As currently drafted, the Senate bill largely maintains existing eligibility and work registration requirements for SNAP recipients, including specific hourly requirements for able-bodied adults without dependents (commonly referred to as ABAWDs). This is in sharp contrast with the House bill, which called for expanding work requirements to a significantly broader population of SNAP recipients – a proposal the nonpartisan Congressional Budget Office estimated would result in as many as 1.2 million individuals losing access to SNAP benefits on a monthly basis by 2028.
The bill would extend current funding authorized under the 2014 Farm Bill for ten state pilot projects testing innovative strategies for connecting SNAP recipients to employment.
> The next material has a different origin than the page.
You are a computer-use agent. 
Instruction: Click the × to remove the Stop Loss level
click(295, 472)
The current grants were awarded by the Department of Agriculture in 2015 and funding was set to expire in September of this year, so the extension will give these states additional time to continue services for program participants.
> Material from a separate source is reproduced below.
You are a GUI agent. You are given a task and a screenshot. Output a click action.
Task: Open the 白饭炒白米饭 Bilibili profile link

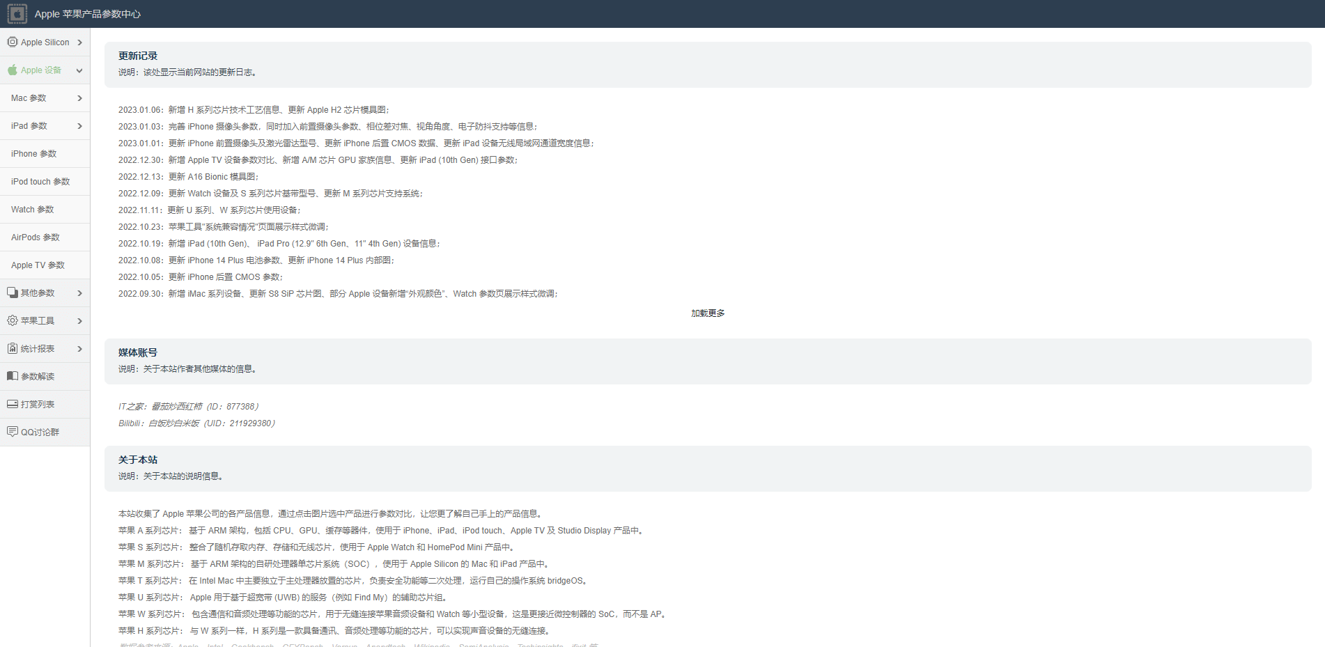[x=173, y=423]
The Senate bill would also authorize $92.5 million for each of Fiscal Years 2019 and 2020 for new rounds of SNAP pilots (for a total of $185 million), which would largely be subject to the same requirements as the original pilot grants, though the bill signals preference for programs that are voluntary for SNAP work registrants, as opposed to so-called “mandatory” programs. This is an important distinction because many states and other stakeholders have found that voluntary programs have better outcomes than mandatory programs that require participation as a condition of maintaining SNAP eligibility. The bill would encourage the Department of Agriculture to focus new pilot funding towards programs that are serving individuals over the age of 50, formerly incarcerated individuals, individuals participating in substance abuse treatment, homeless individuals, persons with disabilities, and other individuals with substantial barriers to employment.
The bill would establish a new definition of “workforce partnerships” as a type of eligible training program that can help SNAP recipients meet work requirements. These new partnerships could be by employers, employer associations, or non-profit organizations, and would be subject to relatively limited reporting requirements compared to other types of programs. However, as currently drafted these programs would not be eligible to receive SNAP E&T funds, which may limit takeup rates.
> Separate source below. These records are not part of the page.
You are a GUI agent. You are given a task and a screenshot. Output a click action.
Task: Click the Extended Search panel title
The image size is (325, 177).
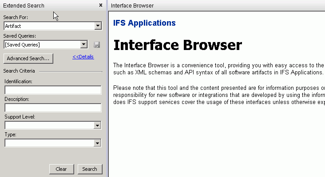pyautogui.click(x=24, y=6)
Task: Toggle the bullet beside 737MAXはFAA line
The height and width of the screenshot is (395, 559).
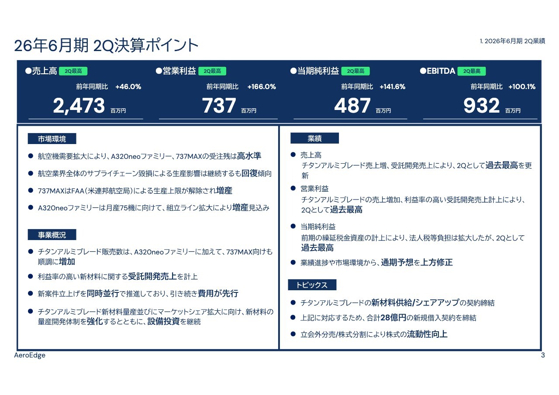Action: point(30,190)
While the proposed legislation does not adopt all of National Skills Coalition’s reauthorization recommendations – particularly our proposals to eliminate separate work participation requirements for ABAWDs and expand access to federal reimbursements for certain training expenses for SNAP recipients – National Skills Coalition believes the current Senate draft is significantly better than the House version and represents a reasonable step forward for SNAP E&T.
The Committee is scheduled to mark up the draft bill on Wednesday, June 13th, with possible action by the full Senate later this month, though what comes next is unclear. The House bill failed last month in part because of disputes between House Republicans on how to proceed on unrelated immigration legislation, and House Agriculture Committee Chair Mike Conaway (R-TX) has been pushing for another vote on his bill once that matter is resolved. If the House does pass their version, it would require the two chambers to resolve the differences between the two bills, which are currently far apart on a range of issues. NSC will continue to monitor developments with this process and provide updates to the field as new information becomes available.